GIVEN PROBLEM: Copy out, word for word, the lines of the items below, starting at the line that contains "Task: Tap the thick" and ending at the line that contains "Action: click(44, 196)", with both of those lines included.

DATASET RECORDS:
* * *
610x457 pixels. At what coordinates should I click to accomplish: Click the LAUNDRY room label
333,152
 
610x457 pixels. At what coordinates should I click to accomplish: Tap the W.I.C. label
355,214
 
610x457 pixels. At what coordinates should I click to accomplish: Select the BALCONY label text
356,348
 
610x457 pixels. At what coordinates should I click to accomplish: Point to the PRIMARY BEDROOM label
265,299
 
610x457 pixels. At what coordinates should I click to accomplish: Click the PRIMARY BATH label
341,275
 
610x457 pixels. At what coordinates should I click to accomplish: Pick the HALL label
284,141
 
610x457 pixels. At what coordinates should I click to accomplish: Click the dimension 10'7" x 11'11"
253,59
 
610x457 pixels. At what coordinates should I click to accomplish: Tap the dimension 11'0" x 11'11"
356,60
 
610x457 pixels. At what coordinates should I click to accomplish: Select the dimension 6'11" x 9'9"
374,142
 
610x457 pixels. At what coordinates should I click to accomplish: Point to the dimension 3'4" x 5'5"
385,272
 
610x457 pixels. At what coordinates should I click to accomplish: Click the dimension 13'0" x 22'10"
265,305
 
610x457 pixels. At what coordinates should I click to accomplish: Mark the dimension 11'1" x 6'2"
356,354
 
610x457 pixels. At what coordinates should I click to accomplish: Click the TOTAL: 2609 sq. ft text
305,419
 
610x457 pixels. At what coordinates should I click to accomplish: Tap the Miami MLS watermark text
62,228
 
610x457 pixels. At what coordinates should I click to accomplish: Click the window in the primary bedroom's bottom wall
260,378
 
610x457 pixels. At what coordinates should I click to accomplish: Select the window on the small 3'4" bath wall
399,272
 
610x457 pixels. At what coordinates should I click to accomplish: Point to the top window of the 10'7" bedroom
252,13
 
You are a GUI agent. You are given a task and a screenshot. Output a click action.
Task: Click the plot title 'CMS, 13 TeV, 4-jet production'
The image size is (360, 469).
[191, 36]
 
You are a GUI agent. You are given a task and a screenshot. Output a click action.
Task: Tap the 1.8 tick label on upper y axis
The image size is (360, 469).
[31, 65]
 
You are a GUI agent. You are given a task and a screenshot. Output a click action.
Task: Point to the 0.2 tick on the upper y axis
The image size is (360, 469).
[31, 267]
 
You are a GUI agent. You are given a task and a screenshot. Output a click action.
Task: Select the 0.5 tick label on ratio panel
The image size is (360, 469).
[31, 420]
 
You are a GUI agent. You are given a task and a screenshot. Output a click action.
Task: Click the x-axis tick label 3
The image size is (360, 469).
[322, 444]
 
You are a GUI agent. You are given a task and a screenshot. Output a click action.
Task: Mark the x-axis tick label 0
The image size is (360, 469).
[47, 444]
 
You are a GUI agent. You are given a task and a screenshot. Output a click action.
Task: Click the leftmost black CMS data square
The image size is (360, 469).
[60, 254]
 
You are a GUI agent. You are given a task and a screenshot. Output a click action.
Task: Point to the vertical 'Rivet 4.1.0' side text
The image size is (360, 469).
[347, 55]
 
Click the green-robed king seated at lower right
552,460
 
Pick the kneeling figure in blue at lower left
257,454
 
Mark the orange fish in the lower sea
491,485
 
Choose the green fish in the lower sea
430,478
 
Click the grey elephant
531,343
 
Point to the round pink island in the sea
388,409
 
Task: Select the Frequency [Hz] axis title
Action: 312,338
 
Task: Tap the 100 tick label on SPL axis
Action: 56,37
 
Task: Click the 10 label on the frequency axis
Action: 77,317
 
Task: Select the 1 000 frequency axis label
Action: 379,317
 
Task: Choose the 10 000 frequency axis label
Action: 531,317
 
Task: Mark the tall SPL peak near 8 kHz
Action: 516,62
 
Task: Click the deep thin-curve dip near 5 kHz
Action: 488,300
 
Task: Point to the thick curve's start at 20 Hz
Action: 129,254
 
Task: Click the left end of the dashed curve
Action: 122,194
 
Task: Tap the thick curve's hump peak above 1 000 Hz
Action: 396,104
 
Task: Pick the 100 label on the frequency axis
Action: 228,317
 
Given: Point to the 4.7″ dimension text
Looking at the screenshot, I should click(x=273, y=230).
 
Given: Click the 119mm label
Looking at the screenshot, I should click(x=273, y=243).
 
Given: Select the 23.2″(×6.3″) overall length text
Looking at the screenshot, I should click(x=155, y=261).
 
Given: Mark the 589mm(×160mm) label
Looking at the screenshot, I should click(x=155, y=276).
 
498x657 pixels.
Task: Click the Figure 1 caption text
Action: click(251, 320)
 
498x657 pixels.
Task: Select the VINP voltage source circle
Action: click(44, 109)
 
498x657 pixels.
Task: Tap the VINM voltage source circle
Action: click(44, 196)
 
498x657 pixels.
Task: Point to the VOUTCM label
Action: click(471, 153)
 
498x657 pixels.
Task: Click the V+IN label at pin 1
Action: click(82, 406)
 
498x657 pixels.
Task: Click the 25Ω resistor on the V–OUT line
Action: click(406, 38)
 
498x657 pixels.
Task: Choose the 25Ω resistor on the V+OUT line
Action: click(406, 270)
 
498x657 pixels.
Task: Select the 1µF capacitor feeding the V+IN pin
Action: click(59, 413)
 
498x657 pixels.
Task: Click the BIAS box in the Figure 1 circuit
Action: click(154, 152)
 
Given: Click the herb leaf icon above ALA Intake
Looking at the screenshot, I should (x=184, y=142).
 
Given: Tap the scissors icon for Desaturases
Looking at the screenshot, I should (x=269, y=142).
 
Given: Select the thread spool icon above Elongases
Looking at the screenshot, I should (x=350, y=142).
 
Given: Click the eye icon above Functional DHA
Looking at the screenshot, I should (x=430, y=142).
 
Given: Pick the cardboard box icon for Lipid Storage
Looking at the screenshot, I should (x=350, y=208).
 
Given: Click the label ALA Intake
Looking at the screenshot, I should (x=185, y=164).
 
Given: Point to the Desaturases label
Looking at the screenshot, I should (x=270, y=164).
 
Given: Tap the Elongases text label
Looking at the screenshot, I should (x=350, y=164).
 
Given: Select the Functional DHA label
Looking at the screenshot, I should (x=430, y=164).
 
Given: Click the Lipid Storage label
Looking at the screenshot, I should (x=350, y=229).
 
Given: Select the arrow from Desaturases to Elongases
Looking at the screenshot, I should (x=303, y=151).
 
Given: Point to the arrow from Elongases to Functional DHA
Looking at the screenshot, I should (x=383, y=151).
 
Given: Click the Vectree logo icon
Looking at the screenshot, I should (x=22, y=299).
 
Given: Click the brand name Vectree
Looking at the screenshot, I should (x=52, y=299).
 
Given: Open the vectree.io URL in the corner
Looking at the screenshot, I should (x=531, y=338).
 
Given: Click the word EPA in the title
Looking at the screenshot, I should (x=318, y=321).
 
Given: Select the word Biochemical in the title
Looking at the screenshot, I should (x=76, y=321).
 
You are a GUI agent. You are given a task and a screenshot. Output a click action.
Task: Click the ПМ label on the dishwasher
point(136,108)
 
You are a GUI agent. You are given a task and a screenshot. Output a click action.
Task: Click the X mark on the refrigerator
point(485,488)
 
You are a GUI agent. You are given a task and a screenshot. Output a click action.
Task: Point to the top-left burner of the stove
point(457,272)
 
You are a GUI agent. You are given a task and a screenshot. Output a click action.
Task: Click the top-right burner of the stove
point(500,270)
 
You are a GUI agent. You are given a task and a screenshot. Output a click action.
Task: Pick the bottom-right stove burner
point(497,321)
* * *
OUTPUT FOR THIS EXERCISE:
Task: Tap the thick curve's hump peak above 1 000 Hz
Action: 396,104
 
Task: Pick the 100 label on the frequency axis
Action: 228,317
 
Given: Point to the 4.7″ dimension text
Looking at the screenshot, I should click(x=273, y=230).
 
Given: Click the 119mm label
Looking at the screenshot, I should click(x=273, y=243).
 
Given: Select the 23.2″(×6.3″) overall length text
Looking at the screenshot, I should click(x=155, y=261).
 
Given: Mark the 589mm(×160mm) label
Looking at the screenshot, I should click(x=155, y=276).
 
498x657 pixels.
Task: Click the Figure 1 caption text
Action: click(251, 320)
 
498x657 pixels.
Task: Select the VINP voltage source circle
Action: click(44, 109)
 
498x657 pixels.
Task: Tap the VINM voltage source circle
Action: click(44, 196)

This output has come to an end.